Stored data

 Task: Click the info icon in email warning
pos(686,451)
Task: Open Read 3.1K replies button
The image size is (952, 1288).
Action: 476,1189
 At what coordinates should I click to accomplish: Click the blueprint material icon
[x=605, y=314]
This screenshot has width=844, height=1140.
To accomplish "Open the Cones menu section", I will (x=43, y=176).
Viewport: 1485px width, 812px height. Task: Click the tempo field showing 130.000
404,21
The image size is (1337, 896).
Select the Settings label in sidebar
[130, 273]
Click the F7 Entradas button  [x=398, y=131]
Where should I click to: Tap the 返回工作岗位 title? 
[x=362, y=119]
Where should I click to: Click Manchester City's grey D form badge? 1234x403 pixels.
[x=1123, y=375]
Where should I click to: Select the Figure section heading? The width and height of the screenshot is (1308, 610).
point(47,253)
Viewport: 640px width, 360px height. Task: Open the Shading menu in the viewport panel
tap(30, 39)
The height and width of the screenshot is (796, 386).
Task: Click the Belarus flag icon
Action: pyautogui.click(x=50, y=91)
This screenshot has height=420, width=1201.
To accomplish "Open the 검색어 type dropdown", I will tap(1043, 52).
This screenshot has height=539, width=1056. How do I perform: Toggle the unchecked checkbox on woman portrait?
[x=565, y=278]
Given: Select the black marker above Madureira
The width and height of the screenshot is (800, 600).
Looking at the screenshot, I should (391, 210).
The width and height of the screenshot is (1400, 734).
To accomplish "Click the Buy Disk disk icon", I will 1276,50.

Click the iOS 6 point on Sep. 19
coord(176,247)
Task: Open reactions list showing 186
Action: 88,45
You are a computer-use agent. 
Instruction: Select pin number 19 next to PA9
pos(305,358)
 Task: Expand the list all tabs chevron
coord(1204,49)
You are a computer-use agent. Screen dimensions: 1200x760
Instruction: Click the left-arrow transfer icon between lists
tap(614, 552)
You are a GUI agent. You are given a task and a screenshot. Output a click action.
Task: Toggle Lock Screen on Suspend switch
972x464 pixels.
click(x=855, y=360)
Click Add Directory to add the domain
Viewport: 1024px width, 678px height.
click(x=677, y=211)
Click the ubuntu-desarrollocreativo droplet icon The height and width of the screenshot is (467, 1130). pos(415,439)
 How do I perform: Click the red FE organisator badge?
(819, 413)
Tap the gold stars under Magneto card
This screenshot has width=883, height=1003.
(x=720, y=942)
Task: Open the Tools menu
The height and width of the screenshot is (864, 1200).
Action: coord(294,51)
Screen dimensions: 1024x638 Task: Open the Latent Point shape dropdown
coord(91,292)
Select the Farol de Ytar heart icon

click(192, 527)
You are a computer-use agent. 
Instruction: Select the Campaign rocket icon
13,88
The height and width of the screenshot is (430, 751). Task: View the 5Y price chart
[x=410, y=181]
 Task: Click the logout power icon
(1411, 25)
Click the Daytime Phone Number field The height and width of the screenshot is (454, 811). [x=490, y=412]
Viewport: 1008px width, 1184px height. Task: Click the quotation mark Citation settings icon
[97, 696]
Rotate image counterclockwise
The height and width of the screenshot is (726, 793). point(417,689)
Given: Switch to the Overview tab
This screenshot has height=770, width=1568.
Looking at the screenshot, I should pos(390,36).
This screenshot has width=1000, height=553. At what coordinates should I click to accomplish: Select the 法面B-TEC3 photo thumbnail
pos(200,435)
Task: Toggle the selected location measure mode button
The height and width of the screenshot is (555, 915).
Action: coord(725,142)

◆ **To do**
Gather every line from the entries above where the word "button" appears, and copy them.

◆ **Solution for this exercise**
Task: Open Read 3.1K replies button
Click the F7 Entradas button  [x=398, y=131]
Task: Toggle the selected location measure mode button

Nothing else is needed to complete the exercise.